Darwinismo é deixar o sistema
econômico operar livremente, esperando que ocorra uma seleção
natural dos indivíduos, empresas,
classes sociais, moedas e países
mais fortes ou com maior capacidade de adaptação.
Houve momentos, desde o século 19, em que se tentou evitar ou
compensar essa tendência ao darwinismo. A rigor, sempre se procurou uma "terceira via" (caminho intermediário entre o liberalismo total e o controle máximo
por meio do Estado).
No atual momento, o darwinismo liberal ganha terreno exatamente onde está em jogo a soberania dos Estados: a moeda. Enquanto não houver mudanças no sistema financeiro internacional, valerá o império dos mais fortes.
Esse é o tema de Ethan B. Kapstein num artigo publicado na última edição do "World Policy Journal" ("A Global Third Way, Social
Justice and the World Economy").
O exemplo mais cristalino de
crueldade globalizante vem do século 19: o padrão ouro.
O sistema era uma camisa-de-ferro que reduzia a quase zero a
possibilidade de os governos adotarem políticas econômicas consideradas irresponsáveis pelos banqueiros da city londrina. Mas, ao
mesmo tempo, tornava igualmente impossíveis políticas sociais capazes de ao menos minimizar o sofrimento de trabalhadores e excluídos em geral.
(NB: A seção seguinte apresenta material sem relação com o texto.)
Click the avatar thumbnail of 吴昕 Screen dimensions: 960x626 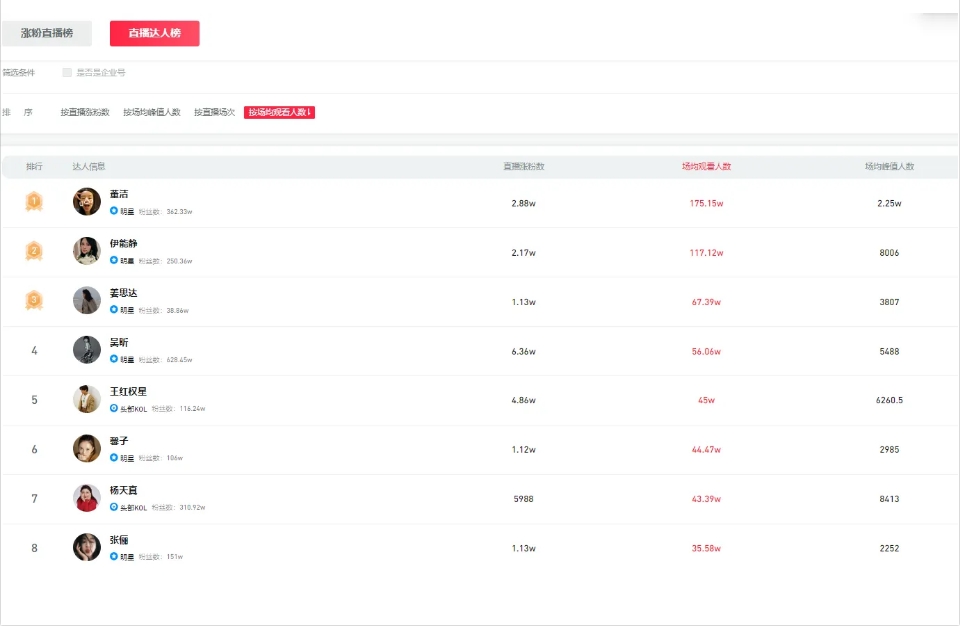click(x=87, y=350)
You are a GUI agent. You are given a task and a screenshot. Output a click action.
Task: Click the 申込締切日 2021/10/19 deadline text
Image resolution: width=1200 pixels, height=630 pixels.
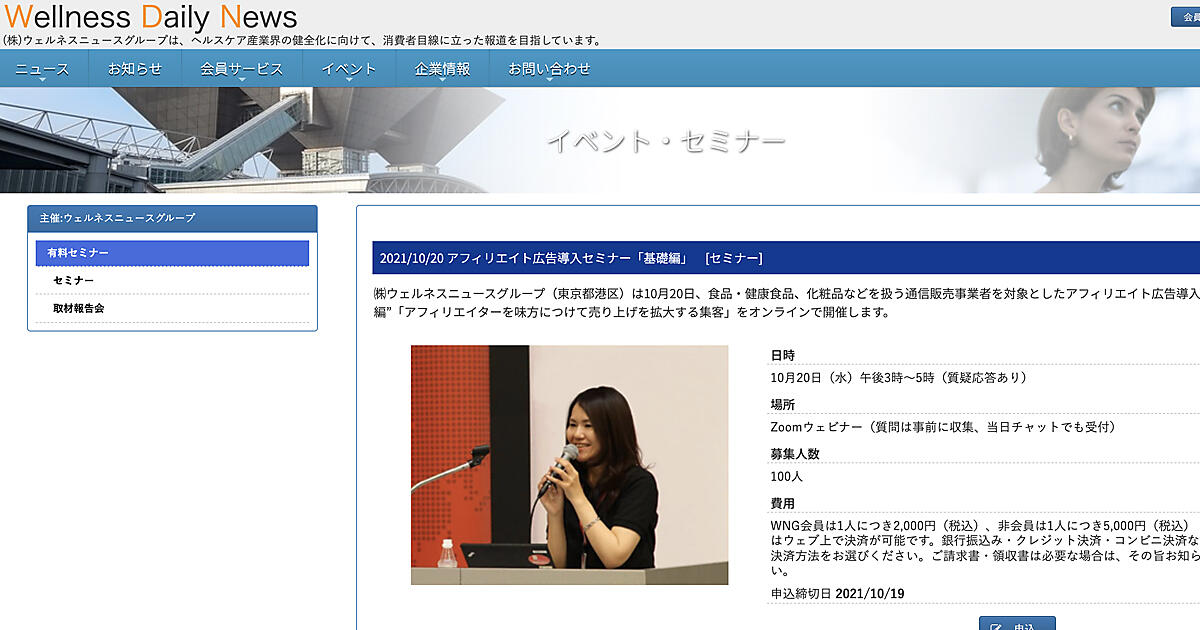coord(838,594)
Nos termos de Kapstein, o mecanismo econômico do padrão ouro
era "simples e cruel".
Quando os países ficavam com
suas contas externas desequilibradas, não tinham escolha senão cobrir seus compromissos externos
com suas reservas em ouro. A "exportação" de ouro exigia uma elevação das taxas de juros no país
afetado (com menos reservas, o
país tinha de entrar numa dieta,
pois não teria como importar
mais). A taxa de câmbio, por definição, ficava estável.
Os juros mais altos poderiam até
estimular alguns investidores a depositar seus recursos no país, ajudando assim a recuperar as reservas. O efeito combinado da atração
de reservas e da redução de importações conduziria o país, em tese,
de volta ao equilíbrio em suas contas externas.
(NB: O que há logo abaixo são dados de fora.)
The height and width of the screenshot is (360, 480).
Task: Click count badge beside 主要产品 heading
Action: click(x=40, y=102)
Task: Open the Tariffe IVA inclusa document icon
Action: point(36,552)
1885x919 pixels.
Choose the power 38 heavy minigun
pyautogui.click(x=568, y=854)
Os efeitos desse modelo sobre as
empresas e trabalhadores de cada
país eram terríveis. O desemprego
tornava-se crônico, enquanto os
economistas afirmavam que tudo
não passava de um aperto temporário. No longo prazo, alcançado
novamente o equilíbrio, viria a
prosperidade.
Sem redes de proteção social,
tornaram-se clássicas as cenas de
fome em massa e movimentos revolucionários de todas as estirpes e
inclinações. Kapstein cita o ministro das Finanças da Rússia que declarava, em meio à fome dos anos
1890: "temos de exportar trigo,
ainda que estejamos mortos".
Poucas décadas depois, a República de Weimar, na Alemanha, sucumbiu às pressões financeiras externas em meio a uma ameaçadora
recessão interna. Nesse caso, o
oportunista que levou a melhor
chamava-se Adolf Hitler. Talvez
não seja por acaso que ele tenha
apenas reafirmado uma alucinada
variante da ideologia de sobrevivência dos mais fortes.
Curiosamente, depois da guerra
houve acordo em torno da criação
de uma instituição cuja missão seria evitar ajustes tão cruéis, o FMI.
Mas, com o tempo, os seus empréstimos de emergência passaram a incluir receitas de política
econômica muito semelhantes
àquelas que supostamente funcionavam sob o padrão ouro.
Kapstein lembra que a prioridade agora deveria ser a imposição
de disciplina aos capitais altamente móveis que circulam pelo mundo, de preferência obrigando-os a
pagar mais impostos para financiar a criação de novas redes de
proteção social. O FMI, por enquanto, faz exatamente o oposto:
impõe disciplina e aumento de impostos aos países desequilibrados,
enquanto o cassino darwinista
continua operando a todo o vapor.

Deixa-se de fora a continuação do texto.